Area of Focus: Armenian Genocide Recognition
Location: Illinois, Skokie
Kelley Szany, Director of Educational Outreach & Genocide Initiatives, Illinois Holocaust Museum and Education Center. Szany joined the Museum’s staff in 2001. She oversees all of the Museum’s educational outreach initiatives for students and educators, and develops the Museum’s community, youth and teacher programming and seminars on genocide and human rights issues. During her tenure Szany has been instrumental in the development of the Museum’s broader genocide and human rights mission and vision. She has become recognized as a leading contemporary genocide educator, speaking to audiences not only on the Holocaust but the genocides of Armenia, Cambodia, Bosnia, Rwanda and Darfur, as well as the power of social change and youth activism. In 2012, she created the Museum’s education framework, “On Our Watch: Genocide and Human Rights” which uses literature, film and primary resource materials to teach about 20th and 21st century genocide and human rights crimes.
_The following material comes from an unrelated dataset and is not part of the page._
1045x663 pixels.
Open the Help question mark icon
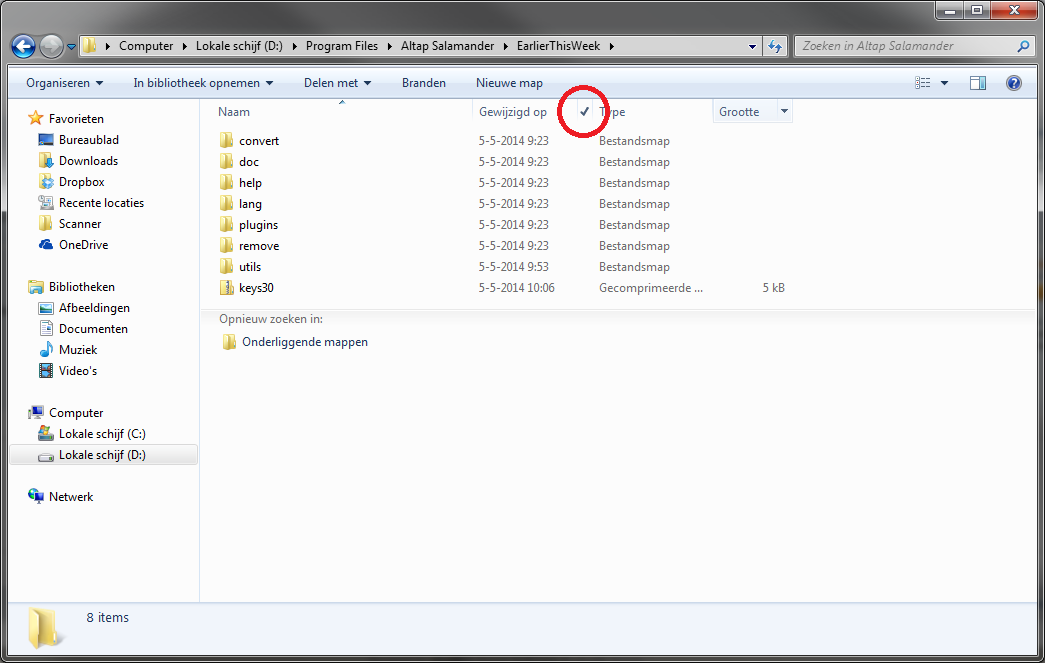[1013, 83]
She recently presented a joint full-day clinic at the National Council of Social Studies’Annual Conference with partners The Genocide Education Project; Facing History and Ourselves, and The Choices Program at Brown University’s Watson Institute for International Studies, on the topic – “’A Problem from Hell’ Revisited: Genocide Prevention Today.” In addition, in 2013 she led the Museum in hosting a groundbreaking and high-level event on North Korea’s hidden gulag system, in partnership with the Committee for Human Rights in North Korea. Szany currently sits on the advisory committee for the development of The Train Curriculum, a real-time and internet based program that connects high schools students across the United States with their peers in Germany, Israel and the U.K., in grasping the connections between Holocaust history and contemporary oppression and atrocities. She is recipient of the Chicago Public School Service Learning Outstanding Community Partner Award, Friend of the Jewish Community Award from the Jewish Federation of Northwest Indiana, and the Samuel Goldsmith Award from the Jewish Federation of Metropolitan Chicago. Szany is a graduate of Canisius College in New York and Loyola University Chicago, and holds a B.A. in History and M.A. in Public History. Her area of study and education focused on that of memory and the future role of Holocaust museums and memorials.